The blob complex
Scott Morrison, Kevin Walker
TL;DR
The paper introduces the blob complex B_*(M;C), a derived, local-resolution analogue unifying TQFT skein modules, Hochschild homology, and mapping-space models for n-categories with strong duality. It develops two parallel formalisms: (i) a system-of-fields approach yielding blob complexes from local data, and (ii) disk-like and A_infty n-categories enabling homotopy-coherent gluings, products, and modules, culminating in a higher Deligne conjecture. Core contributions include a gluing formula for blob complexes, a product structure for blob complexes on product manifolds, and a reconstruction of mapping spaces via blob homology, plus a higher operadic action on blob cochains. The framework provides a robust, local-to-global method to study derived TQFT invariants, with anticipated applications to contact topology, Khovanov-type theories, and higher categorical structures in field theory. Overall, the work offers a comprehensive, scalable toolkit linking n-categorical topology, Hochschild-type invariants, and higher Deligne-type symmetries.
Abstract
Given an n-manifold M and an n-category C, we define a chain complex (the "blob complex") B_*(M;C).
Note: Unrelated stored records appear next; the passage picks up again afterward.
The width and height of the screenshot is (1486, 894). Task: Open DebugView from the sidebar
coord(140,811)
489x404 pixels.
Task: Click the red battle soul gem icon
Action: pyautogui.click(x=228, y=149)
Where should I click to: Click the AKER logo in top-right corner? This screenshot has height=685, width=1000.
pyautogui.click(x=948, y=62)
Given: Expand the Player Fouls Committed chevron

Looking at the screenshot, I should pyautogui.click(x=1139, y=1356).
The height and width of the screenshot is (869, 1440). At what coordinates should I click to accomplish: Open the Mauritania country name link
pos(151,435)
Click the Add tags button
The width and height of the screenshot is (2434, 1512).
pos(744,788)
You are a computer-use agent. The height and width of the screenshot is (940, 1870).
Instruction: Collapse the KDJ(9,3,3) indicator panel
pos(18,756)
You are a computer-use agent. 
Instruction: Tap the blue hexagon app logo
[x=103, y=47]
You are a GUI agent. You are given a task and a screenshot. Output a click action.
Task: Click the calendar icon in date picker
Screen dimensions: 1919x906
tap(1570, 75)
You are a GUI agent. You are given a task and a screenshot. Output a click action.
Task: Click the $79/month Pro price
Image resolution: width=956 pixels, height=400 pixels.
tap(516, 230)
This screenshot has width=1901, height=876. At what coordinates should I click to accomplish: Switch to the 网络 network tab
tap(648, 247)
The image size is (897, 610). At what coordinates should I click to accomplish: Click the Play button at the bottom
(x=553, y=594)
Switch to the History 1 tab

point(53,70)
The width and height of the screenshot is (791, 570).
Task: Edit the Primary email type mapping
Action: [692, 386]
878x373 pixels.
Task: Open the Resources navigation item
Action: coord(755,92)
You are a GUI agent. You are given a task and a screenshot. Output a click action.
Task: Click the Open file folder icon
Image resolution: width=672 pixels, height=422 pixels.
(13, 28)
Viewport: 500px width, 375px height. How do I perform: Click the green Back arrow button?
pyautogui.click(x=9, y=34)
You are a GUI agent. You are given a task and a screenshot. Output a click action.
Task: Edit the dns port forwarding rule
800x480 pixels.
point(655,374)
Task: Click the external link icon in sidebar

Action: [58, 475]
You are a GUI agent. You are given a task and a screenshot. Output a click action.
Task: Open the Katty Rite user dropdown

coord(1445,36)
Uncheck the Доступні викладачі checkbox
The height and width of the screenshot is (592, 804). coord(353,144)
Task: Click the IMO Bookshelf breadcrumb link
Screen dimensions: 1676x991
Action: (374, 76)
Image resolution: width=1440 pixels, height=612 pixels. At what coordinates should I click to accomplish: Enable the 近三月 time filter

The blob complex can be thought of as a derived category analogue of the Hilbert space of a TQFT, and as a generalization of Hochschild homology to n-categories and n-manifolds. It enjoys a number of nice formal properties, including a higher dimensional generalization of Deligne's conjecture about the action of the little disks operad on Hochschild cochains. Along the way, we give a definition of a weak n-category with strong duality which is particularly well suited for work with TQFTs.